Tribune readers, thus, knew not to wait up nights clinging to every word Seed said. But other media continued for two weeks to give Seed the platform he sought, without ever questioning his credentials.
Thus, much more disturbing to people like me, is the loss of the justification for a place like City News, the loss of a sense of journalism as a calling, which most journalists still believe it to be.

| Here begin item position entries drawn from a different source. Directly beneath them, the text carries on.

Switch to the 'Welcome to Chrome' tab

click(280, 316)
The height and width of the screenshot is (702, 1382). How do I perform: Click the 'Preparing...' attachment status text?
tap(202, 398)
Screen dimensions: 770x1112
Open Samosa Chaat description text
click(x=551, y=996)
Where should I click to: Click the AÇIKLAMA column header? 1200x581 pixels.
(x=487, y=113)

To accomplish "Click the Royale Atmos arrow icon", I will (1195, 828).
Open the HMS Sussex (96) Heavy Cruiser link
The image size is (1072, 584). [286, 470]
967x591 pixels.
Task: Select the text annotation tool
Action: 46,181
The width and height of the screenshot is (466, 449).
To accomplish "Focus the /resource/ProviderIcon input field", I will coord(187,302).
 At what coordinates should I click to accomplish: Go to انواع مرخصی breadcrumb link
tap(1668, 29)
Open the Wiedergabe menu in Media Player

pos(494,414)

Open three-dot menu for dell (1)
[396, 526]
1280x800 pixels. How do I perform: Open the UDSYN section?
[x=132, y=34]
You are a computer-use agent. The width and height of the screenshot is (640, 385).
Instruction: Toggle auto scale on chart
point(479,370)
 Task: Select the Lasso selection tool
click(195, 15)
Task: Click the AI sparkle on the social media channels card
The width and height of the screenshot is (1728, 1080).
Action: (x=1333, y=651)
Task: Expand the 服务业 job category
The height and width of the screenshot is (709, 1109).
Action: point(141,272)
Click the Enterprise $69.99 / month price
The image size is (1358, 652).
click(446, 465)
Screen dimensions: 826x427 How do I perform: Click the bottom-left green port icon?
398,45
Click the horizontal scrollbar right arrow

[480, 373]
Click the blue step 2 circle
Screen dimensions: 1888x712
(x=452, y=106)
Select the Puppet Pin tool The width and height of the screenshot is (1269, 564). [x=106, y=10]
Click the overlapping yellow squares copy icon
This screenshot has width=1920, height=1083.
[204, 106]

Nobody was more sure of it than my 1960s dayside city editor, Larry Mulay, a marvelous and dedicated obsessive-compulsive cleanliness freak who began each day by washing down his desk with benzene. Dornfeld, the night city editor, was not particularly tidy.
“We want our reporters to be very objective–and persevering,” Mulay once wrote in notes for another editor who had to make a speech. “They must be fair, unprejudiced, not become emotionally or otherwise involved. They must be clean-cut, no beards, mustaches, long hair and hippie dress. Fresh businessman appearance, and clean attitude. We want them neutral in every respect, nationality-wise, non-political, non-racial.”
Personal quirks aside, Mulay listed many traits of a good journalist and he was a good teacher. The night shift was somewhat tougher. Crime erupted at night. So did Dornfeld.
“Chum, spare me the metaphors and similes,” he used to snarl whenever I tried to push the City News creativity envelope even the tiniest bit. “I want the facts. How many are dead? What hospitals were they taken to? What happened? Who says so? Stick with the news. Anything fancier just makes my piles bleed.”